13 janvier 2007

Je rien Te deum, de Fabrice Melquiot

Mise en scène Jean-Pierre Garnier, scènographie et lumière Yves Collet.
« Dans ses yeux je me vois tel que je suis » disait le personnage principal de Percolateur Blues parlant de la femme qui lui était devenue indispensable. Le nôtre qui dit s’appeler Bone évoque Clue, elle aussi essentielle, dans les lavabos où il se lave les mains pour éliminer une souillure. On songe à celle que tente d’évacuer le Pilate qui a participé, même de loin, à l’élimination de l’innocent que l’on sait . Si le titre du monologue fait référence à l’action de grâces redue à son créateur par le vainqueur, à l’issu d’une bataille, Melquiot précise qu’il ne tutoie Dieu que « par goût de l’injure ou pour quémander ». Toutes les autres références plus ou moins intentionnelles à une religion devront être abandonnées ici. Au moment de l’indicible, le grand plongeon que va exécuter l’univers quand le premier avion percute la Tour à Manhattan, Bone était-il physiquement présent dans l’un de ces batiments dignes d’une Babel ? Peu importe, mais l’auteur fait sien le vertige d’une mort salutaire parce que seule perspective pouvant « reprendre l’homme à zéro ». Ground zero en vue : ne plus tenir compte de ses « je veux me sauver » et « j’ai besoin du ciel ». Bone est mort sans l’être, et Sylvain Dieuaide, son interprète, à la beauté incandescente et la plastique d’éphèbe ou de jeune dieu, n’en finira pas de se laisser glisser le long de cette structure évoquant un pan de carlingue avec sa porte qui donne sur un ailleurs, vide inenvisageable et pourtant nécessaire.
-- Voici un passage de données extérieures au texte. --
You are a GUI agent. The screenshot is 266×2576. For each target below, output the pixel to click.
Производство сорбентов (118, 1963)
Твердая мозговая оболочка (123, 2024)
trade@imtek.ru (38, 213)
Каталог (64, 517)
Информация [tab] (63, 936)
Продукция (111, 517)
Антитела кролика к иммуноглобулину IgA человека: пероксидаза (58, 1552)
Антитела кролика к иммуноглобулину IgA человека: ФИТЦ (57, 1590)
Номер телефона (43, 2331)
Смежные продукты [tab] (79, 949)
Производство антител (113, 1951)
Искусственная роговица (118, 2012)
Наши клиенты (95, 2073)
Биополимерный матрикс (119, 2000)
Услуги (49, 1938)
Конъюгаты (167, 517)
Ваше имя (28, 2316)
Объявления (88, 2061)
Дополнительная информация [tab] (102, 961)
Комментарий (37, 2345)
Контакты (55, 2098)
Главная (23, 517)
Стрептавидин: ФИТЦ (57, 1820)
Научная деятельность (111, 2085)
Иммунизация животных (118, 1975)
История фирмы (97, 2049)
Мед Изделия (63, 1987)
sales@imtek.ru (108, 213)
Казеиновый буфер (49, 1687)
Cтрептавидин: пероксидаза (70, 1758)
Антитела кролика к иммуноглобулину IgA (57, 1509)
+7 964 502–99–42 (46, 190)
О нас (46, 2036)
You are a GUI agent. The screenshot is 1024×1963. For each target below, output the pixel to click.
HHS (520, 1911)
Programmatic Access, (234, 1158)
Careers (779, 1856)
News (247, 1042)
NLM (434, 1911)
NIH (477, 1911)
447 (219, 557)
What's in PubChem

La paroi blanche constitue un écran sur lequel défilent et tourbillonnent des images évanescentes, parfois réconfortantes. Le texte s’y adosse tandis que les lumières et les sons deviennent la partition lancinante et incantatoire qui se gravera en vous.
Maison de la Poésie, mercredi et samedi à 19 h, jeudi et vendredi à 20h30, dimanche à 17h.